Operating a data center requires the use of a large number of computer servers in a high quality environment with constant temperature and humidity.

Data centers can consume up to 100, and in some cases 200 times more electricity than a typical office space, according to energy transition network Celsius EU. analysis. a Research published in Joule reported in 2019 that annual carbon emissions from cryptocurrency mining ranged from 22 to 22.9 tons of CO2, comparable to emissions levels in countries such as Jordan and Sri Lanka.

However, the company Claim Bitzero Chief Operating Officer Naeem Walji said Bitzero is “the first data center company to replace a zero-carbon and ESG-focused ecosystem.” Bitzero says it takes an “ESG-only” approach by running its data centers on renewable resources, without using fossil fuel backups for its operations.

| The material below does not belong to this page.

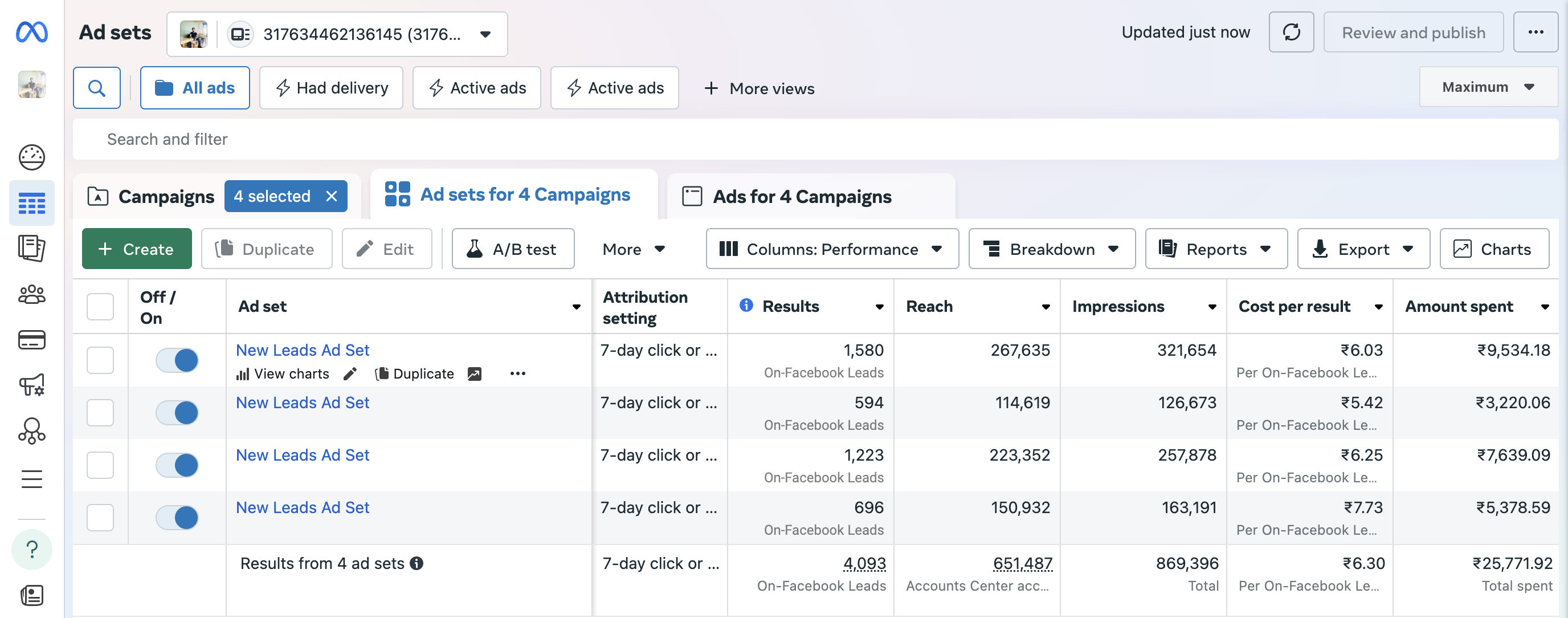Open Billing card icon in sidebar
This screenshot has width=1568, height=618.
[x=32, y=340]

Heat recycling in the data center industry is nothing new. The industry is looking to capitalize on energy consumption. Heat recycling projects enable large data centers to provide large amounts of thermal energy to communities. Facebook expects its data system to heat her 6,900 homes in Denmark, and Amazon uses waste heat from its data centers to heat local buildings in Ireland.

Shamji said as part of the company’s ZCD strategy, it will use waste heat from its data center servers to heat its on-site greenhouses in North Dakota.